The Slave Lake disaster and firefighting battle has changed Jamie
Jamie acknowledges his views about life are different since that experience. “Yes, I think it does that. (changes how people view the world following a disaster) When the government (assistance) first came back, Ken Grant with the army – maybe better known as General Grant – said ‘you are different now. You are part of an elite group of people. You know what it is like to have been in combat. You know what it is like to have had other peoples’ lives in your hands.’
We didn’t think of it like that at that time but it really was different going outside (into the public) and it was a different world than we live in and it is still like that. We all could say let’s get some t-shirts made saying, ‘You weren’t there, you don’t know’. I know everyone wishes they could have stayed and helped but you know we couldn’t have that, right. And it does,,, it does change you . We know how bad it can get and you can make it through. But you have to pull together, and have team work. That’s what I’m kinda trying to do. Is make people understand that there is your life every day and (you think) nothing is ever going to happen but it does. It happens all over the place. I am trying to make people understand that you live your life day to day and think nothing is going to happen. Moving forward wasn’t easy as there was a lot of emotion and not a lot of volunteerism because everyone was busy doing their own stuff.” The crime rate in Slave Lake since the fire increased by 400%. The clean-up filled a 10 year cell in the landfill site.
Immediately following the fire, the Government of Alberta promised $50 million in aid to the town.

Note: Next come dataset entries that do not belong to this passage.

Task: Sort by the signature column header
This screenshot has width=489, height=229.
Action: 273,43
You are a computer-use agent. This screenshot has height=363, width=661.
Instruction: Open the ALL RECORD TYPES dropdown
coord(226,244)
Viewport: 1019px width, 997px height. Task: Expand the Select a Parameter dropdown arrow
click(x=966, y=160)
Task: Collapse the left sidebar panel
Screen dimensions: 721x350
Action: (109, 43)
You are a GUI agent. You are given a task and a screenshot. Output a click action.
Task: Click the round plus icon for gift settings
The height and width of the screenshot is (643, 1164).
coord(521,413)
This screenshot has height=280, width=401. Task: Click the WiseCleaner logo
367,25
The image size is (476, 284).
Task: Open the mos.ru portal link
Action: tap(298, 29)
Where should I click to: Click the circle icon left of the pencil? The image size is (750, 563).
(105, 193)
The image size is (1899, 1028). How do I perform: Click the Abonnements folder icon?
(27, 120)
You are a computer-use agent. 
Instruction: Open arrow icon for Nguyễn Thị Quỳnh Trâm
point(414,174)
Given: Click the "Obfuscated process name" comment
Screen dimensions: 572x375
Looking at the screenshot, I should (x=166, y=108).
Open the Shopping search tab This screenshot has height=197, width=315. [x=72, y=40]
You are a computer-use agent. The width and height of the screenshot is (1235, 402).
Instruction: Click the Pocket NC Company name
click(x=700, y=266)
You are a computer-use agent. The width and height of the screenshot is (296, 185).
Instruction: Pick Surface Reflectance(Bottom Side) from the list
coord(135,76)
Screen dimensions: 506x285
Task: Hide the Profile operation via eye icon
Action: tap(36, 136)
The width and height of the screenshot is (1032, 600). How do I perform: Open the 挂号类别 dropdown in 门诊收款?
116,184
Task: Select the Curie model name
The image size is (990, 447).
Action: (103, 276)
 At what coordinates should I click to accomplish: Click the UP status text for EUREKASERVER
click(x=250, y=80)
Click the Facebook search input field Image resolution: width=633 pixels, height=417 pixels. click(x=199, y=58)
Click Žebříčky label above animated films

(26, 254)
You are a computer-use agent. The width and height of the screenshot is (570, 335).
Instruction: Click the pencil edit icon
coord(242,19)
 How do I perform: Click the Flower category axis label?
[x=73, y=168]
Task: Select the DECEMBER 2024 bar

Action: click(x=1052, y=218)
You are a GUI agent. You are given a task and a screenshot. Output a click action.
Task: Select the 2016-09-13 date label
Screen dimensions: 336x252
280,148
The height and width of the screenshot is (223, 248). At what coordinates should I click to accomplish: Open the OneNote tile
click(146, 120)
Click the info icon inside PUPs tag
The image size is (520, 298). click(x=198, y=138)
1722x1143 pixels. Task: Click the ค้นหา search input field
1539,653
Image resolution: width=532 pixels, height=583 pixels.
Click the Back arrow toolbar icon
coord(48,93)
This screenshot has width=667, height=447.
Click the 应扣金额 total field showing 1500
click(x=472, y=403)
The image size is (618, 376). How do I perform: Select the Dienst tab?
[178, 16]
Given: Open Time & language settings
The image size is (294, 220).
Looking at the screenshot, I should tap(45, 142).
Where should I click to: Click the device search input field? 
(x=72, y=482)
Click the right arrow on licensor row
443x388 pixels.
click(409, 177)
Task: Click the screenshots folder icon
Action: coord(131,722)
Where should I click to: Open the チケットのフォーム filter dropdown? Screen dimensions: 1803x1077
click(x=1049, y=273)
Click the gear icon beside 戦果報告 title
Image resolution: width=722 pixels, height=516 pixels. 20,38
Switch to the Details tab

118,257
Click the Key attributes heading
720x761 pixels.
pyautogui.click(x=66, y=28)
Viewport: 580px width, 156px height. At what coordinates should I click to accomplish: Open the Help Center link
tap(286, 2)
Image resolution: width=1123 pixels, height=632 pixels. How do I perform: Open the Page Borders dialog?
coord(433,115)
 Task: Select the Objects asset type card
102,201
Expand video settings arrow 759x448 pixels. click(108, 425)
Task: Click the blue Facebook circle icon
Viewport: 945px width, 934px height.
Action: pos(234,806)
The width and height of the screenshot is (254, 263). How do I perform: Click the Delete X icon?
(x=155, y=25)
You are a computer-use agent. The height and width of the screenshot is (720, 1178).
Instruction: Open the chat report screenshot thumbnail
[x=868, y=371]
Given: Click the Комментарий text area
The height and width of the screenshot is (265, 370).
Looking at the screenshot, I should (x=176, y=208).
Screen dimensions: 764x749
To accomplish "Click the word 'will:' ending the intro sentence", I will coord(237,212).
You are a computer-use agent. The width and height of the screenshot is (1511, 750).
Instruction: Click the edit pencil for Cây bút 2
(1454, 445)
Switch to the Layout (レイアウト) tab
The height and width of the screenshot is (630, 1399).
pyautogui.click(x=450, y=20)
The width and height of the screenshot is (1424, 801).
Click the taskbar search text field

There were expenses such as immediate assistance for residents for cleanup and to replace items such fridges and deep freezes that were full of spoiled food. There were expenses incurred by the evacuees, repairs to residences and the addition of temporary residences. The Canadian Red Cross and disaster relief agencies were inundated with material donations.
Businesses across the province also stepped forward to help. Service providers parachuted in extra employees to quickly reinstate power, water supply, telephone, police and fire services. Food companies sent out extra shipments of food and insurance companies quickly set up operations near evacuation centres to assist residents with questions and concerns. Fundraisers were held across the province to support the residents of Slave Lake.
“It was panic and chaos. We were limited to a firefighting ground crew as aerial staff were grounded due to the high winds. 45 minutes to evacuate 7000 people. The Emergency Operations Centre is on fire and burns to the ground so you move to the Hospital to spray it down. You treat houses of friends and neighboors like a forest and knock it down to save other houses. There was a reported 100 pound keg of black powder. There were propane tanks, sixteen 5 gallon jerry cans of gas in a shed. You tend to lose touch with reality and become indifferent and in shock.
I’m not a touchy, feely guy but I have never cried or hugged more. When people would ask me what’s wrong all I could say is ‘I don’t know’. It was a different world. And remember NO ONE DIED.”
Jamie left Wetaskiwin Emergency services with the challenge. “Why do we keep having these things and not make the changes necessary to make us more prepared.”